Op 6 juni 2024 heeft de Rechtbank Amsterdam uitspraak gedaan in een zaak betreffende de overlevering van een opgeëiste persoon op basis van een Europees Aanhoudingsbevel (EAB) dat is uitgevaardigd door de regionale rechtbank in Gdańsk, Polen. De zaak betreft een vordering van de officier van justitie tot behandeling van het EAB, dat is uitgevaardigd op 16 januari 2024. De opgeëiste persoon, geboren in Polen in 1993 en momenteel gedetineerd in Nederland, heeft de opgelegde vrijheidsstraf van één jaar betwist, maar heeft geen onderbouwing voor zijn betwisting kunnen overleggen. De rechtbank heeft de informatie in het EAB, op basis van het vertrouwensbeginsel, als juist aangenomen.
De rechtbank heeft vastgesteld dat de feiten waarvoor de overlevering wordt verzocht, naar Nederlands recht strafbaar zijn, en dat er geen weigeringsgronden zijn die aan de overlevering in de weg staan. De rechtbank heeft eerder vastgesteld dat er in Polen een algemeen reëel gevaar bestaat van schending van het recht op een eerlijk proces, maar de opgeëiste persoon heeft geen concrete elementen aangevoerd die wijzen op een individueel reëel gevaar in zijn geval. Daarom heeft de rechtbank geoordeeld dat de overlevering kan plaatsvinden.

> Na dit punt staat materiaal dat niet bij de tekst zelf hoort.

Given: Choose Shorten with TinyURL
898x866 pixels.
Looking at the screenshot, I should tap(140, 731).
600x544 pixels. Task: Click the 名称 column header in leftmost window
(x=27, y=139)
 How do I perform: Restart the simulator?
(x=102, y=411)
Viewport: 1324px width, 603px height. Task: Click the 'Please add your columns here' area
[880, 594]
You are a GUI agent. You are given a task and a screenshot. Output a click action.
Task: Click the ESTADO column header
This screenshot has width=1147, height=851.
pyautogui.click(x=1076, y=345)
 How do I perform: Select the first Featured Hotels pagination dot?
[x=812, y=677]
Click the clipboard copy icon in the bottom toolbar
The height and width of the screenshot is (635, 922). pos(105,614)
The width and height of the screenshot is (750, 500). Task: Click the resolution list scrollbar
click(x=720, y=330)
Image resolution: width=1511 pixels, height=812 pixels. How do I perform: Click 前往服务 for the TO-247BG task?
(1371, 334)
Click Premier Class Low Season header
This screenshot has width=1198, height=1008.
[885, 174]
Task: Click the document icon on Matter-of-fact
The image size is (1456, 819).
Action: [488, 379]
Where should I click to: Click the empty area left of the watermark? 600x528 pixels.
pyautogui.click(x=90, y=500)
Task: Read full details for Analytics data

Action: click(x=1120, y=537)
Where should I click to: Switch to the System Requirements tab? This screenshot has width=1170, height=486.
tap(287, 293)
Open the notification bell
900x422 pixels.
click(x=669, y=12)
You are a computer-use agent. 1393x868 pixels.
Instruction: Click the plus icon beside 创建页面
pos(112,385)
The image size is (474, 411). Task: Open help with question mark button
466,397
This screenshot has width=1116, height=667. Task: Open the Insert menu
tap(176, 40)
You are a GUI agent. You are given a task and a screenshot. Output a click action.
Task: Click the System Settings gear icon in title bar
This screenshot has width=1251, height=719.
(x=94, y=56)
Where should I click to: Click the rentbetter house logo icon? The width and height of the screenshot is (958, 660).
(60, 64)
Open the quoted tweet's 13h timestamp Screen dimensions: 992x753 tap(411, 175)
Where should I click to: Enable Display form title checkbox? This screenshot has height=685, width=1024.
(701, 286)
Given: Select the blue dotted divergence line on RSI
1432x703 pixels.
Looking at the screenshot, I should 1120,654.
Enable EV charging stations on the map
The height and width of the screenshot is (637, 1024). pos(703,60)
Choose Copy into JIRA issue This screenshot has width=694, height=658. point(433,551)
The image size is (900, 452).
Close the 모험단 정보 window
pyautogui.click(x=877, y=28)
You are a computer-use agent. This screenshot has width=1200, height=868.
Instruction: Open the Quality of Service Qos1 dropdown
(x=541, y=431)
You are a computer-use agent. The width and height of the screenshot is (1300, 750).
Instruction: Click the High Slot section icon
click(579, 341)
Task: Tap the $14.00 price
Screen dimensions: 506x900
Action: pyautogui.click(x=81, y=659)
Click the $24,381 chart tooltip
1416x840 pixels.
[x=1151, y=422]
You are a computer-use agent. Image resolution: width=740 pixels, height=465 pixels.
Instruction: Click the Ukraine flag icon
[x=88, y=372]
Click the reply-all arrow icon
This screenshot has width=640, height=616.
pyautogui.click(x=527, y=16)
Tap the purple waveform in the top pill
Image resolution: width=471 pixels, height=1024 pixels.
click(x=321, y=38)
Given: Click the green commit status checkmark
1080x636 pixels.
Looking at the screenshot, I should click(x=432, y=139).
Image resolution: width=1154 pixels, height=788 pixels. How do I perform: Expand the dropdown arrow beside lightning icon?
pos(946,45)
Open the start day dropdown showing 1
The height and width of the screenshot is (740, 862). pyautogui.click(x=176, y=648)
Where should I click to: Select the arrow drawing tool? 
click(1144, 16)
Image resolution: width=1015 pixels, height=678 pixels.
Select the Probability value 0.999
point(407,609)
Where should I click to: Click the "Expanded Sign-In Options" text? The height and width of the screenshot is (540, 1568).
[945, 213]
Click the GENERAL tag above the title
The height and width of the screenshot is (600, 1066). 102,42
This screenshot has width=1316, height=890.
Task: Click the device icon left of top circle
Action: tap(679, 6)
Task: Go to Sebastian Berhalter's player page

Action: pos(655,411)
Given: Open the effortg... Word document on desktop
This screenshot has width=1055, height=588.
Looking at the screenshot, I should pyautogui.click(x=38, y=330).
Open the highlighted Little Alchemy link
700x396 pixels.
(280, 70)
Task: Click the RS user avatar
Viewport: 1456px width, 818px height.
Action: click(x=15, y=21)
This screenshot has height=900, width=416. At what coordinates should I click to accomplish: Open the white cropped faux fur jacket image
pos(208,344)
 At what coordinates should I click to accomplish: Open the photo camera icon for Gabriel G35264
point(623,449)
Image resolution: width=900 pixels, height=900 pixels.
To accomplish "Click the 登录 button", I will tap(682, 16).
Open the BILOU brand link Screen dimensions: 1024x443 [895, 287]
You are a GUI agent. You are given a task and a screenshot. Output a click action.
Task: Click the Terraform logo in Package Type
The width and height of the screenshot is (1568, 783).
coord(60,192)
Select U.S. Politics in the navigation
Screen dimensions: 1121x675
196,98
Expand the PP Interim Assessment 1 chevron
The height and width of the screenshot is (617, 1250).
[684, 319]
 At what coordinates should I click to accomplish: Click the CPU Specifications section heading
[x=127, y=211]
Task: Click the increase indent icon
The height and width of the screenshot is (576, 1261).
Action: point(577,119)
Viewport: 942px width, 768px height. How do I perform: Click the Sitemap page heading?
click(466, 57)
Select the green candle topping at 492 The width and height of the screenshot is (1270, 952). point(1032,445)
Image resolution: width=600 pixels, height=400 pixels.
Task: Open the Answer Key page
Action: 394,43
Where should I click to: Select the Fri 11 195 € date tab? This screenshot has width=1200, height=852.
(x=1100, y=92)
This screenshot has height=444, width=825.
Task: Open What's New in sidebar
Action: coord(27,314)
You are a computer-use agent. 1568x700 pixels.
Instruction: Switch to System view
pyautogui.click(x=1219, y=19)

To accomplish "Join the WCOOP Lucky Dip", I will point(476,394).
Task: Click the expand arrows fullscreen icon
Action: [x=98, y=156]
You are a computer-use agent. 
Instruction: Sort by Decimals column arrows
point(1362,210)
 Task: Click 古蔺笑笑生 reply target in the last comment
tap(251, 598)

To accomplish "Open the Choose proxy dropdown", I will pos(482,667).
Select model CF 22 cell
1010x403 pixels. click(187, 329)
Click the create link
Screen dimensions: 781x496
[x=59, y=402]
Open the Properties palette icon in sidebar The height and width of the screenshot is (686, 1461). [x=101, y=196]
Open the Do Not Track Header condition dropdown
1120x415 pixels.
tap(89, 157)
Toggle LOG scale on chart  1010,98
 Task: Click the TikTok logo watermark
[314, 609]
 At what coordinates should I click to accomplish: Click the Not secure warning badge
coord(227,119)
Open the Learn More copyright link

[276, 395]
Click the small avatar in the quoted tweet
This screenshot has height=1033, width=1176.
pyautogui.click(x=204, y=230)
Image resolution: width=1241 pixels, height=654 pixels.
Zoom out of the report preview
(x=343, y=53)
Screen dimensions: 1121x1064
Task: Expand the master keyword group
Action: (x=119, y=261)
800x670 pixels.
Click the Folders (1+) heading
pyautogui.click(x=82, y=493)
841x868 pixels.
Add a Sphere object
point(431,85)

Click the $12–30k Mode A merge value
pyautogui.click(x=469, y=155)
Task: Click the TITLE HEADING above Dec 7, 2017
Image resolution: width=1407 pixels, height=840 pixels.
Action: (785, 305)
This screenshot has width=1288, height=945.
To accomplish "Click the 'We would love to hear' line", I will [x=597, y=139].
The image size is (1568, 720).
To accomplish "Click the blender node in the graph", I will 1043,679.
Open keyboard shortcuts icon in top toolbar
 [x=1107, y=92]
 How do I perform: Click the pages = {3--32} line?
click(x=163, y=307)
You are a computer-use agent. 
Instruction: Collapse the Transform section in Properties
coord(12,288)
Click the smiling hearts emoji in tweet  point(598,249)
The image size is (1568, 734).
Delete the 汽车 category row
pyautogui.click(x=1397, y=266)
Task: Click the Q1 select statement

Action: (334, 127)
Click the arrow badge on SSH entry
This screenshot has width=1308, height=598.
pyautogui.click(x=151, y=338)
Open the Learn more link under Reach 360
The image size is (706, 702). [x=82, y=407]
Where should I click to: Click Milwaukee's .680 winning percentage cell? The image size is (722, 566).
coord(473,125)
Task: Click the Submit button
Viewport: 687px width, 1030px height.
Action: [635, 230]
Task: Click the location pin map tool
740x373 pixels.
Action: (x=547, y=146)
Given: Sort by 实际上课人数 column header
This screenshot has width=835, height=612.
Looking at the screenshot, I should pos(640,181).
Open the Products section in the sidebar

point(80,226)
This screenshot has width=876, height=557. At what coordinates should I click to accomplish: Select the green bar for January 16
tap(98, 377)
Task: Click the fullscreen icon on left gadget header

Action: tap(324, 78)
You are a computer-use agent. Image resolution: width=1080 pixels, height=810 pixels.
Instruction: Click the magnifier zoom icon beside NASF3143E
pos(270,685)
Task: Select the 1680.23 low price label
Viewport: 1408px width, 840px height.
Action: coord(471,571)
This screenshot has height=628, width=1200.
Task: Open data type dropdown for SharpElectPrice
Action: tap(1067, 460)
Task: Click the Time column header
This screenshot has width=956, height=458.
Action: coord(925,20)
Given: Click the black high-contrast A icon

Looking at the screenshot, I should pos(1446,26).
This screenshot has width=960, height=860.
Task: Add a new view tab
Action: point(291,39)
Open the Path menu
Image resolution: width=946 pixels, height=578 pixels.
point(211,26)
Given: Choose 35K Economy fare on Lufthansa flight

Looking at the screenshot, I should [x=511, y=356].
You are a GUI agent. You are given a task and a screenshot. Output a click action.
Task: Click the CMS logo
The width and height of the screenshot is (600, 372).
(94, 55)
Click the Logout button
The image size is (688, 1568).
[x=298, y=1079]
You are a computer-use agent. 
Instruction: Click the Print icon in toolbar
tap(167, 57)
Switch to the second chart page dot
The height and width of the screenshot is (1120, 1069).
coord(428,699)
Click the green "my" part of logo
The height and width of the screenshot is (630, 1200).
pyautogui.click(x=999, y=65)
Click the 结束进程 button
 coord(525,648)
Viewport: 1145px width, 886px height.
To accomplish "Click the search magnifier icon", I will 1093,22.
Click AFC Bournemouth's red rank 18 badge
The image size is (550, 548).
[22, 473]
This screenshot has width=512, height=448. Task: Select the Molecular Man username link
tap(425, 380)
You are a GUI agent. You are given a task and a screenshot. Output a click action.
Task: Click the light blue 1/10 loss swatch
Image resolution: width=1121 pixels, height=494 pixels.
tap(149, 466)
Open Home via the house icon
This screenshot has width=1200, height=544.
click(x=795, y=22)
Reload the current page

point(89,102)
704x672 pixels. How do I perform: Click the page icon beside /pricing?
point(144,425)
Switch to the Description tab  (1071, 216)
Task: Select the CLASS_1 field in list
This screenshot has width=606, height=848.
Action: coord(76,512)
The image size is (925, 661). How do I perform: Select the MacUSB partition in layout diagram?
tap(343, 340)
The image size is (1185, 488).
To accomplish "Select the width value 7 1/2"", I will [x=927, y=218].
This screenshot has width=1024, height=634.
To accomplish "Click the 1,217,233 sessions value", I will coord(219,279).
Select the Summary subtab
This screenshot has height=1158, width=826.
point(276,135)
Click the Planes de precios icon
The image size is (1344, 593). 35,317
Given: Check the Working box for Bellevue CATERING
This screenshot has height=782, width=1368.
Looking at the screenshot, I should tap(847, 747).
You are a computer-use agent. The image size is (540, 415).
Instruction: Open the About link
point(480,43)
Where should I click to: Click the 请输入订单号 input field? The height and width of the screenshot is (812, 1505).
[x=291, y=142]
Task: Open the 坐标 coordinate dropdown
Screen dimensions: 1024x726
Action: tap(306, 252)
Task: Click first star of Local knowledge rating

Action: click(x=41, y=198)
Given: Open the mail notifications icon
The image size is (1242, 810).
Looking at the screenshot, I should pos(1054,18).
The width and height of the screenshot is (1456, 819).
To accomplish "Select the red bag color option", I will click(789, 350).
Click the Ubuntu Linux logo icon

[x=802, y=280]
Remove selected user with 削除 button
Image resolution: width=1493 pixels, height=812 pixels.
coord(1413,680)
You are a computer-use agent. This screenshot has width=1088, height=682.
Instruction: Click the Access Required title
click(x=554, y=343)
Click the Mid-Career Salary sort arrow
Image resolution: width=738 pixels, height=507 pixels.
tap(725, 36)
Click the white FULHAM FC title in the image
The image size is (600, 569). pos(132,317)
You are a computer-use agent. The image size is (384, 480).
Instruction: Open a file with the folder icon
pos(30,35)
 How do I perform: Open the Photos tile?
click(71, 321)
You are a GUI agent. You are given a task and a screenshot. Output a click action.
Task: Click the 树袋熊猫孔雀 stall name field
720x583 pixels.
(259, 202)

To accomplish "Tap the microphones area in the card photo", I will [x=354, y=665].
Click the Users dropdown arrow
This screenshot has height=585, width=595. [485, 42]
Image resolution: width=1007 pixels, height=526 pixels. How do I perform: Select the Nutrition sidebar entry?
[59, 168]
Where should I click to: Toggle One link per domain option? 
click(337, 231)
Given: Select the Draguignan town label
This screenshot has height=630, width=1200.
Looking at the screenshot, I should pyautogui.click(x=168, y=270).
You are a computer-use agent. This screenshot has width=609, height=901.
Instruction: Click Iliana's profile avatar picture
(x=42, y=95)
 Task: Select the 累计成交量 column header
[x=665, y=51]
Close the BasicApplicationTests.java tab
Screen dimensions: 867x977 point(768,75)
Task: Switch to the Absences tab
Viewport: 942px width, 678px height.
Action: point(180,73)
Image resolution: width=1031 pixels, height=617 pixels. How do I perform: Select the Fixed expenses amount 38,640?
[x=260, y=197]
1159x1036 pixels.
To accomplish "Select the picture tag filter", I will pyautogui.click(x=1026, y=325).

De rechtbank heeft de overlevering toegestaan, waarbij de relevante wetsbepalingen zijn toegepast, waaronder de artikelen 285b en 310 van het Wetboek van Strafrecht en de Overleveringswet. De uitspraak is openbaar uitgesproken en er staat geen gewoon rechtsmiddel open tegen deze beslissing.